In the lifetime since I stopped playing, Blizzard has turned WoW into an entirely different (and much more friendly) game. You can essentially go through it as a single-player RPG now, as damn near every rough edge has been smoothed out. This was undeniably for the best, but in doing so, Blizzard removed the game's soul.
Blizzard has turned 'WoW' into an entirely different game. This was undeniably for the best, but in doing so, Blizzard removed the game's soul.
Get your Ner'zhul out of my Alleria
Like any massively multiplayer online game, you choose a server when creating a character. I played on Alleria because it was where my friends played. Thanks in no small part to its placement near the top of the alphabetical server list, Alleria was a hugely populous server back in the day. It's pretty dead now, but it used to be a happening place, I assure you.
Alleria, like plenty of other servers, had its own celebrities. Risen was a pretty dominant raiding guild back in the day — it even got writeups on gaming sites. I remember watching Failure, a prominent member of Risen, become one of the first people on the server to hit level 70. Only now do I realize how ridiculous everything I just wrote is.
There was also a cadre of hooligans who made it a point to disrupt the global LookingForGroup chat channel, which wasn't particularly helpful for finding groups. I may or may not have been one of those hooligans. Who can say?
I remember watching Failure, a prominent member of Risen, become one of the first people on the server to hit level 70.
Based on a few weeks in February that I spent furiously racing to level 100 in the current version of World of Warcraft, it seems to me that through cross-server implementation, any kind of serverwide personality has been erased. Presumably to combat dwindling populations, Blizzard made it so you'll see players from other servers around the world. This started with PvP matchmaking before eventually shifting over to the entire game a few years later.
As a result, you're unlikely to ever see the same person pop up in chat twice. It's not like there's much chat going on these days anyway, though. Outside of some unfortunate political discussions in trade chat (which is only accessible in cities), there's hardly anyone talking about anything in the game's questing areas. Barrens Chat is largely a thing of the past.
Mixing server populations in the game world was the correct move: WoW would feel even more dead without it. Still, the days of logging in and seeing the same people horsing around in global chat every night are long gone. Azeroth is now more businesslike than ever.
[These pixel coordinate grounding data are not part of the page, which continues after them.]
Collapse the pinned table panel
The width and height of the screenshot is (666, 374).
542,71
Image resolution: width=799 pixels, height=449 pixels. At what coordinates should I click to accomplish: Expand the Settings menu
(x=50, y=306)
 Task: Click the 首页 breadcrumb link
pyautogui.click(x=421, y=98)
Why is this even an MMO, anyway?
The thesis statement of any MMO is going to a city for the first time. It's when these games feel the most alive, as hundreds of other players congregate in one place to turn in quests, engage in commerce, socialize or just mess around. Which cities are the most bustling naturally changes over time. Ironforge, for example, is a dead zone because it's not really close to anything relevant anymore. What was once a lively social hub full of players dueling each other at the entrance gates is now an empty hole in a mountain.
What was once a lively social hub full of players dueling each other at the entrance gates is now an empty hole in a mountain.
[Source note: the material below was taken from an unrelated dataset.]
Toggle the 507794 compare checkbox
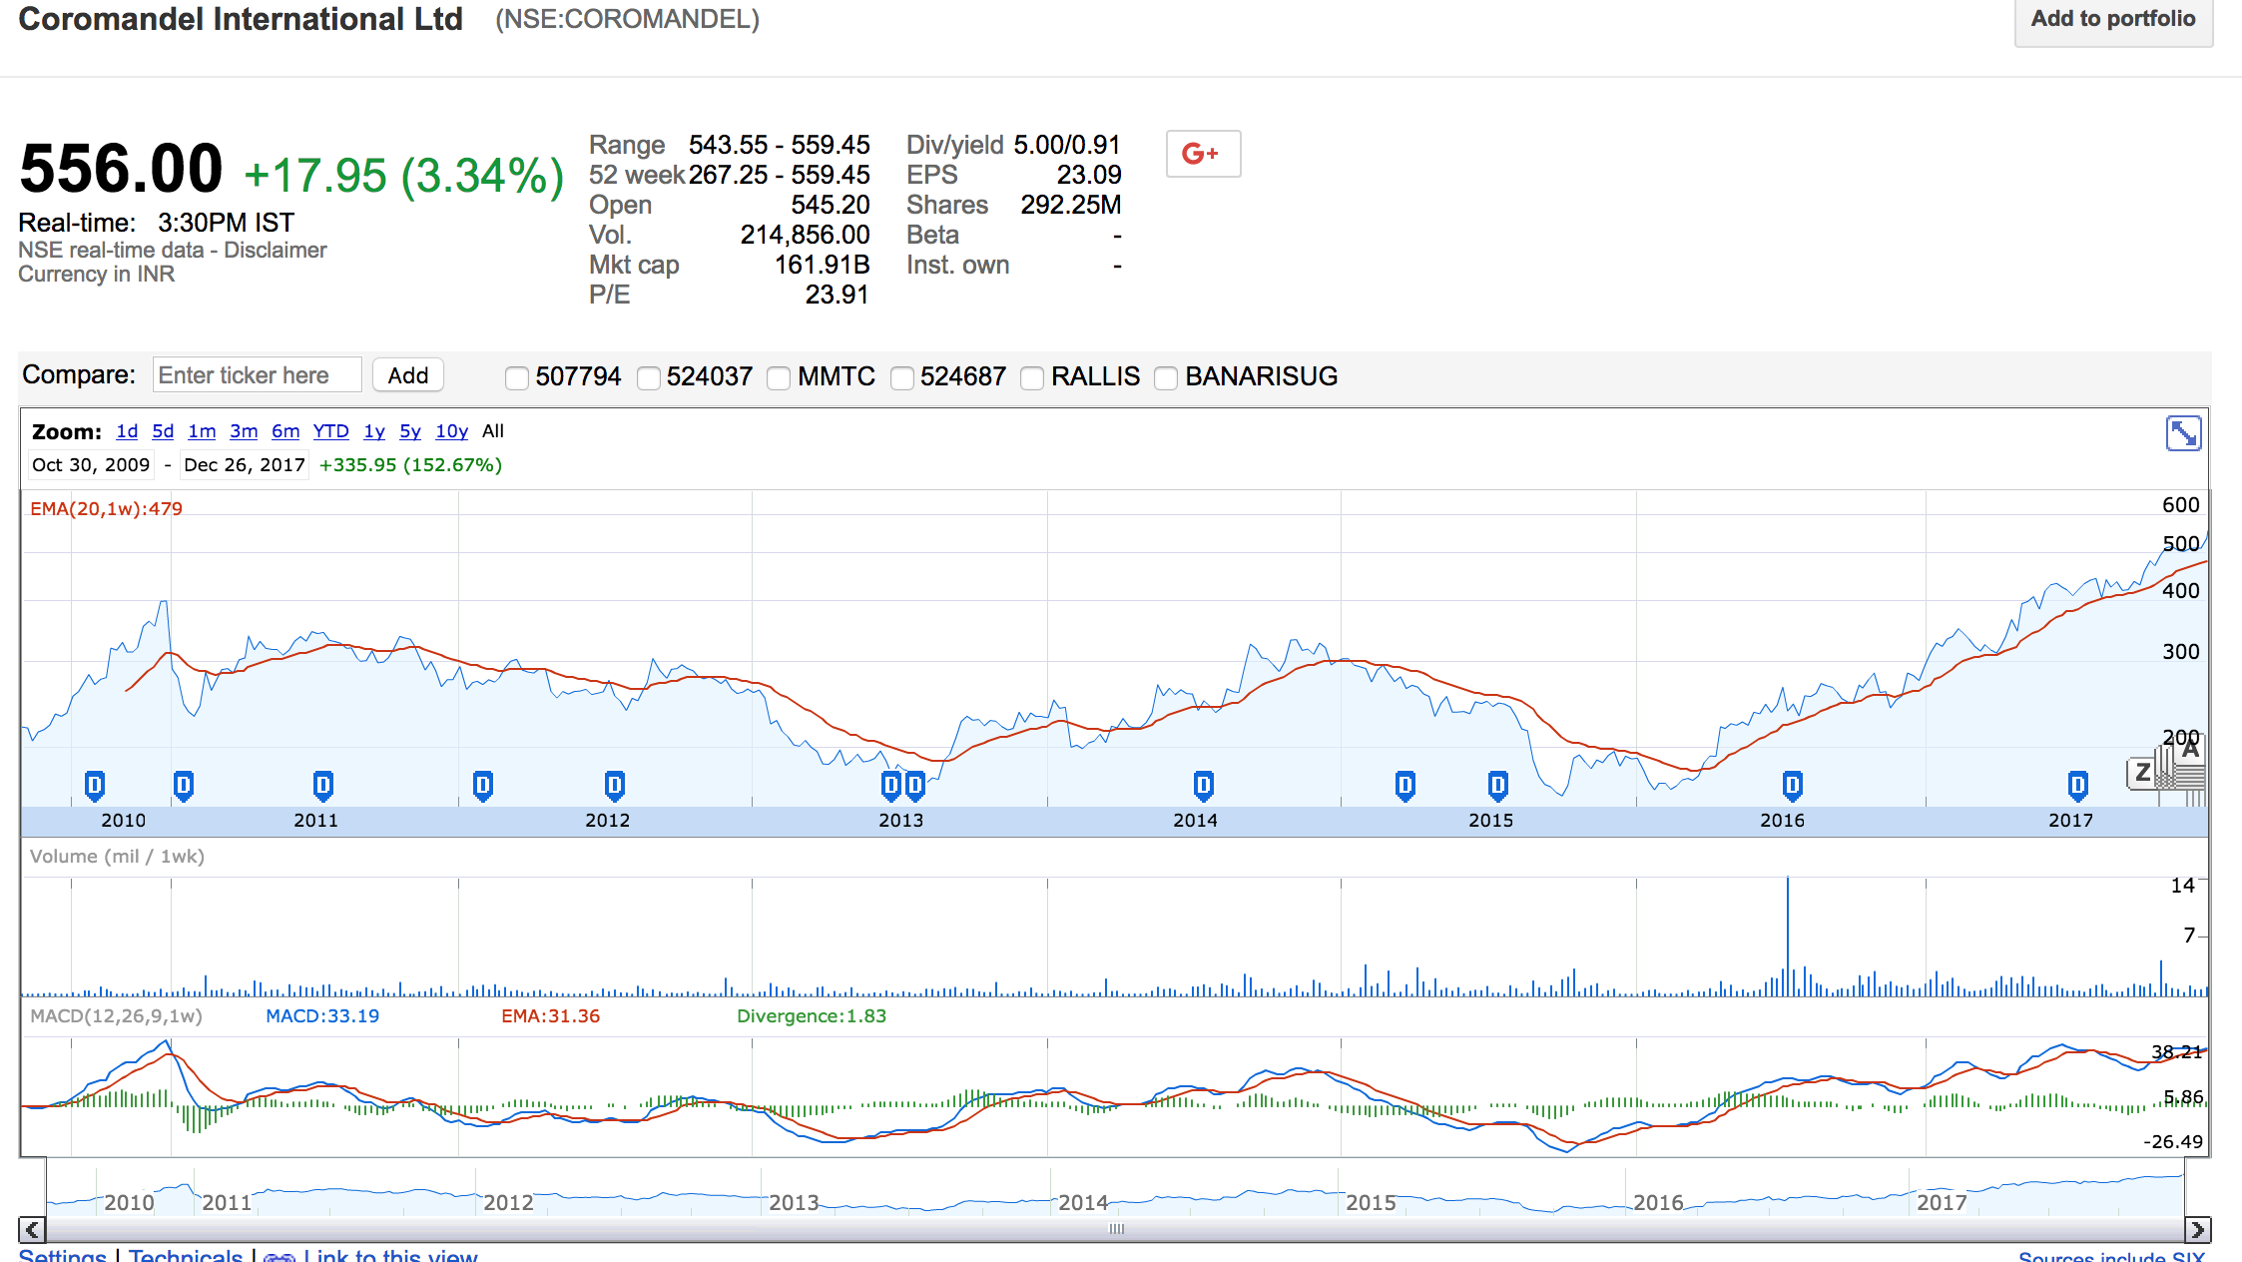 pos(516,377)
World of Warcraft can now be enjoyed largely as a single-player experience. This has become clear in the past two expansions, "Warlords of Draenor" and "Legion." In Warlords, the new major questing area ditches the concept of a capital city for a little base that you build out and upgrade over time. This base has everything you'll ever need in your time in Draenor, and since every player has their own, you won't see other people running around in your base.
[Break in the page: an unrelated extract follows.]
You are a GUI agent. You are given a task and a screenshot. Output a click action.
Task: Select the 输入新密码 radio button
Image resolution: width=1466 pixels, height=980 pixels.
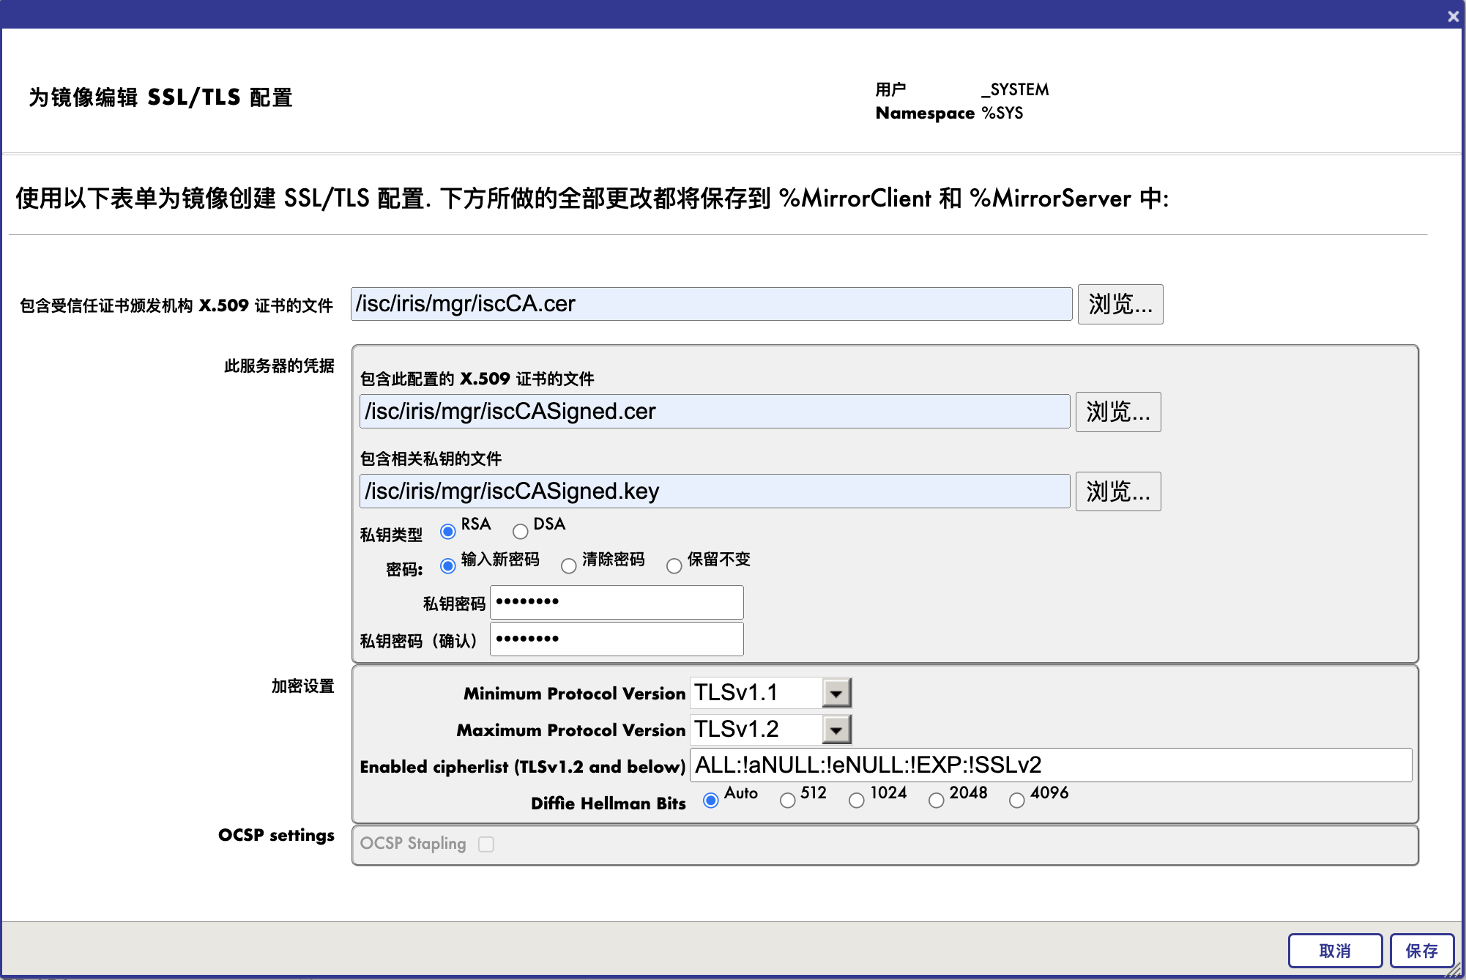[448, 566]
Legion expands on the concept with Class Halls, which are social spaces, but are only useful to players of the same class. If you're a priest, you'll only ever see priests in your Class Hall. It's odd that what used to be such a social game has only become more segregated over time.
World of Warcraft is an undeniably better game, but it's not the same culture
Despite everything I've said so far, I really do believe now is the best time to get into World of Warcraft. For just $20, you can get a free month and an astronomical amount of content to play through. Thanks to intensely refined quest design and drop rates, you'll never have to grind or spend too much time doing anything boring in your journey to the endgame. Easy matchmaking tools and cross-server play make finding other players for group content a breeze.
That said, having played it both before and after all of those quality-of-life improvements were made, it does feel like we've lost something special. A decade ago, I made friends using the LookingForGroup chat channel (which still exists, but is now opt-in). I joined a guild where I saw actual relationships form, with more than one ending in marriage. Since I had to repeatedly play PvP matches with the same people on my server, I got to know them. They were sad when I leveled up and left the PvP bracket they purposely chose to remain in.
I joined a guild where I saw actual relationships form, with more than one ending in marriage.
The problem with the current version of World of Warcraft isn't that all of that old stuff is gone, but that the game doesn't force you to see it anymore. What used to be front and center is now relegated to a corner seen only by those who want to see it. You can fill up your experience meter and max out your stats with hot loot without ever entering the chat, save for hardcore, end-game raiding scenarios. World of Warcraft is better than ever, but it's not the game it once was.